**Task statement:** Format the listing from the line with "You are a computer-use agent. Viewport: 1293px" through the line with "Instruction: Click the" as a Markdown table with the columns Row and Line. Number each line and omit any blank lines.

**Provided data:**
--*--

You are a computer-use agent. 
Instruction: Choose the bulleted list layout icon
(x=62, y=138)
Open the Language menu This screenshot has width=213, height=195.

--*--

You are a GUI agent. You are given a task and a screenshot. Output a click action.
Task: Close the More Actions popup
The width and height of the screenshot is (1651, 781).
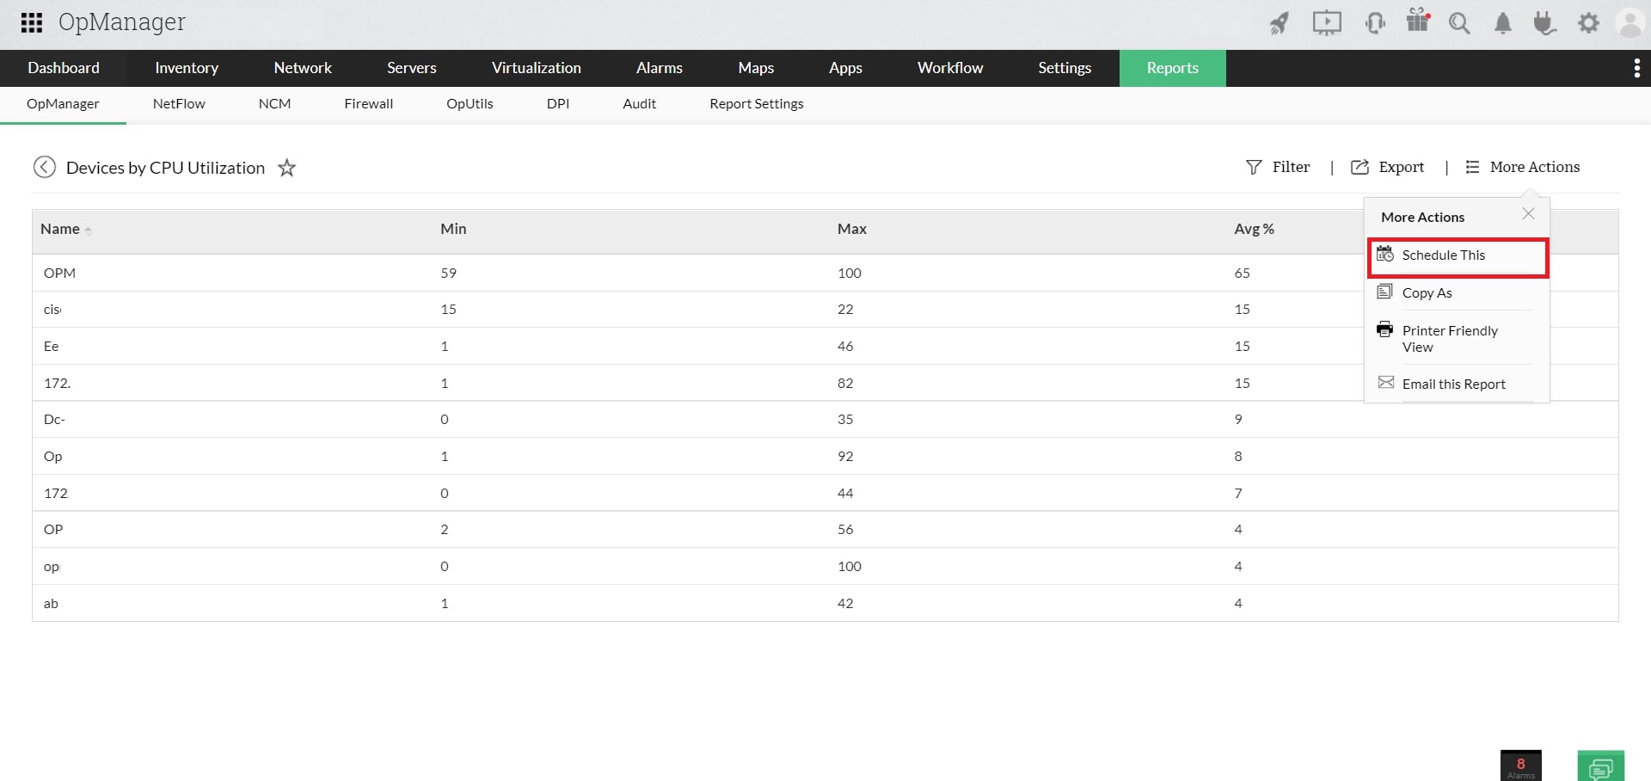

--*--

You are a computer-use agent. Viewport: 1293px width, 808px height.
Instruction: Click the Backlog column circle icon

--*--

**Exercise output:**
| Row | Line |
|---|---|
| 1 | You are a computer-use agent. Viewport: 1293px width, 808px height. |
| 2 | Instruction: Click the Backlog column circle icon |